◆ WHAT THE EXERCISE ASKS ◆
Within the listing below, locate all lines containing the word "фото". Copy each one.

◆ DATA TO EXAMINE ◆
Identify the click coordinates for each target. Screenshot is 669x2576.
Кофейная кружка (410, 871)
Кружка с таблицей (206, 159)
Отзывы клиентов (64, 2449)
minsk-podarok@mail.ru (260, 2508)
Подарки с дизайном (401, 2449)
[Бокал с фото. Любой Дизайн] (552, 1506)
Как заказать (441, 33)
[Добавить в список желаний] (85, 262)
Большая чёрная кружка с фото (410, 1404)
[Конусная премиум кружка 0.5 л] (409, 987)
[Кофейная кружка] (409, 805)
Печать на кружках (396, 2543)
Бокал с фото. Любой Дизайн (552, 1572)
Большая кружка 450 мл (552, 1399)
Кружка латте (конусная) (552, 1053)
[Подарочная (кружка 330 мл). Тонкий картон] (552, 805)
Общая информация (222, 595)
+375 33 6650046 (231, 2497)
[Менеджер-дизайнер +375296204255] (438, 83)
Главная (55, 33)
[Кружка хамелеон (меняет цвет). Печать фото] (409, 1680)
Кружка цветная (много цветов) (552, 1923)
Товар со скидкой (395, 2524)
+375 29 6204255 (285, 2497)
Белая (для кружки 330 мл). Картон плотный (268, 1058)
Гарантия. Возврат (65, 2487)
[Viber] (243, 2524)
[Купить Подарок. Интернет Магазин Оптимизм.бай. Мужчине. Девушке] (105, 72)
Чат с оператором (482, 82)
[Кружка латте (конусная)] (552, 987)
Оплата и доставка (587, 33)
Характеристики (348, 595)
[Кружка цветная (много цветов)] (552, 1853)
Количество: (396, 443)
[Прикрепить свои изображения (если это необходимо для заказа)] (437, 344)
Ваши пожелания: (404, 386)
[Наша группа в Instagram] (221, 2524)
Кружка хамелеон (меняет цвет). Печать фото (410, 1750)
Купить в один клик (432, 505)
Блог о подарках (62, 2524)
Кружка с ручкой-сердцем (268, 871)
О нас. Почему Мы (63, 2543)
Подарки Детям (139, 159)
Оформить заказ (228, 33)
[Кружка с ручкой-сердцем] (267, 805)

◆ RESULT ◆
[Бокал с фото. Любой Дизайн] (552, 1506)
Большая чёрная кружка с фото (410, 1404)
Бокал с фото. Любой Дизайн (552, 1572)
[Кружка хамелеон (меняет цвет). Печать фото] (409, 1680)
Кружка хамелеон (меняет цвет). Печать фото (410, 1750)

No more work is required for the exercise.